• _WORK TO BE COMPLETED_:
The answer should be a faithful retyping of the records that follow, pictures excluded.

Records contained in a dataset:
=== Begin Enclosure ===

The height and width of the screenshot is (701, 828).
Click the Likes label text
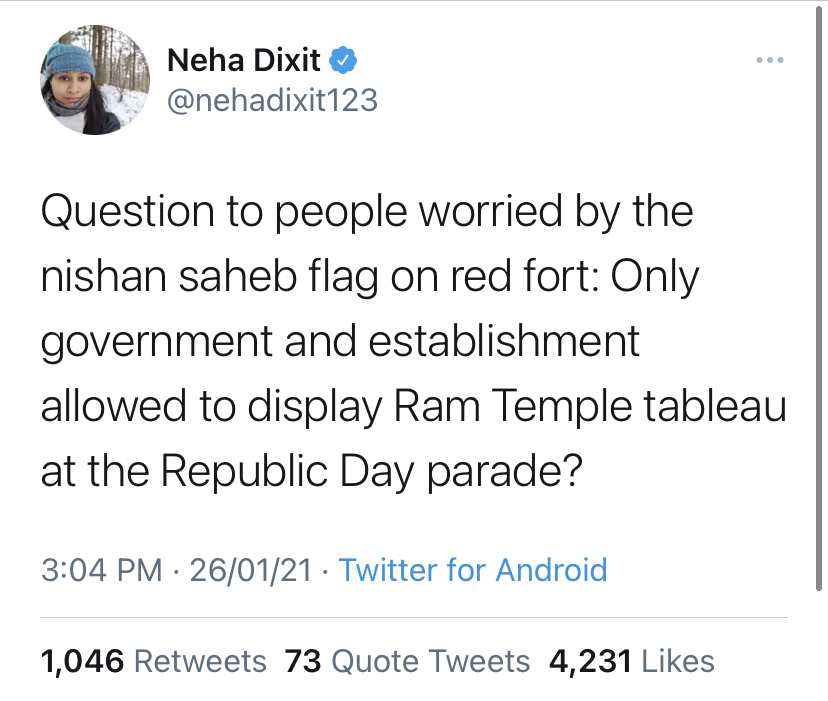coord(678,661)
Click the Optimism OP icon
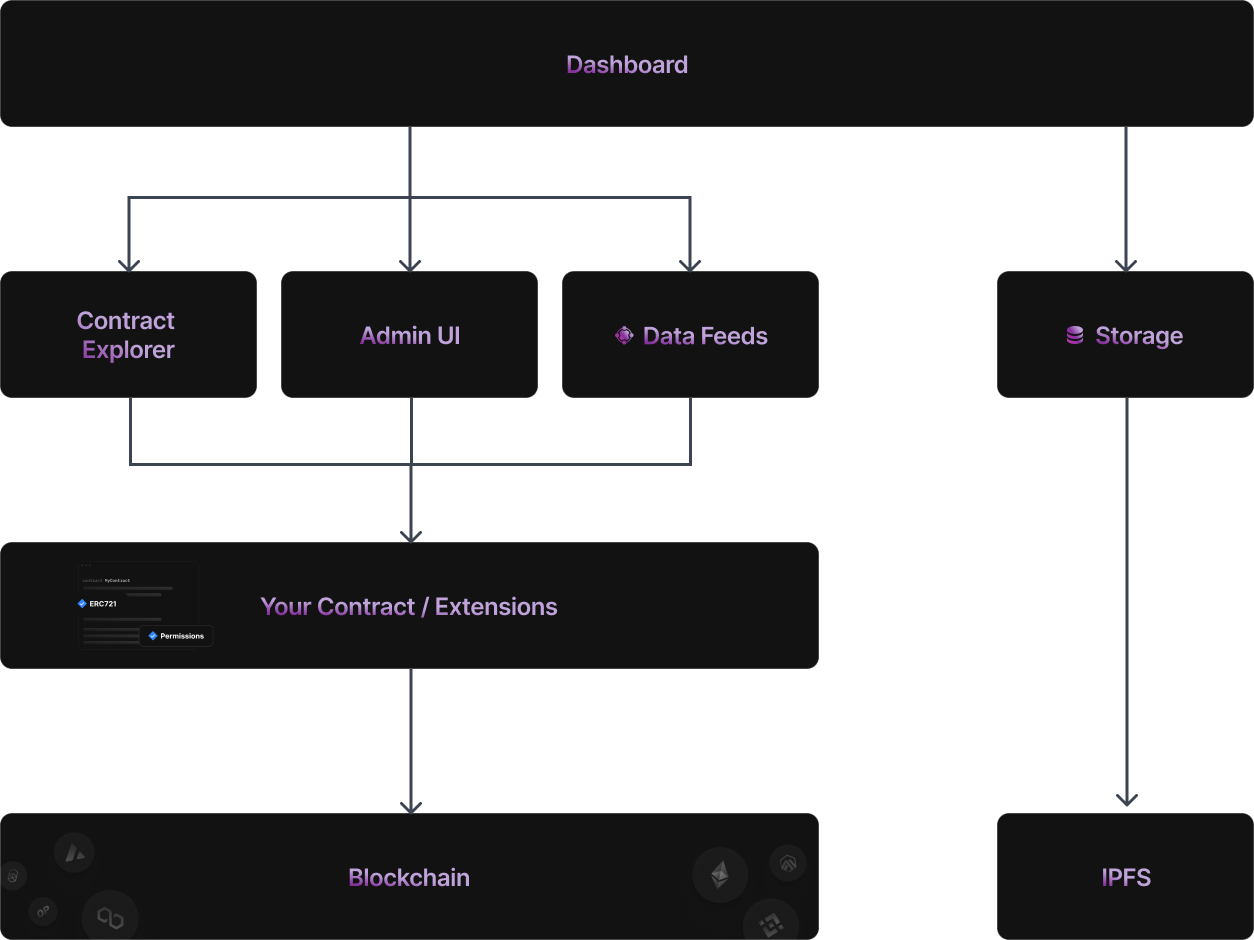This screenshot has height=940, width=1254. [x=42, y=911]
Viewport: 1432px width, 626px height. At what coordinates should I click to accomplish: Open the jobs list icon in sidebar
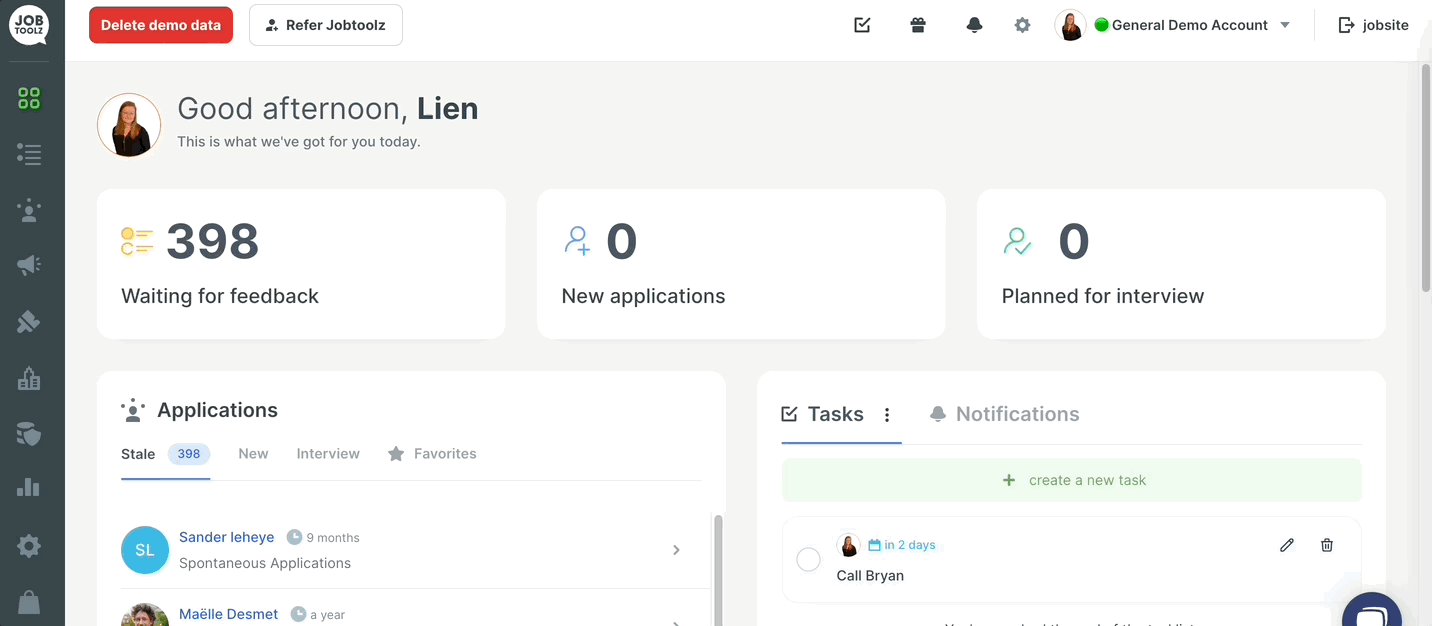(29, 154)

=== End Enclosure ===

• _SOLUTION TO THIS PROBLEM_:
The height and width of the screenshot is (701, 828).
Click the Likes label text
coord(678,661)
Click the Optimism OP icon
This screenshot has height=940, width=1254. [x=42, y=911]
Viewport: 1432px width, 626px height. At what coordinates should I click to accomplish: Open the jobs list icon in sidebar
(29, 154)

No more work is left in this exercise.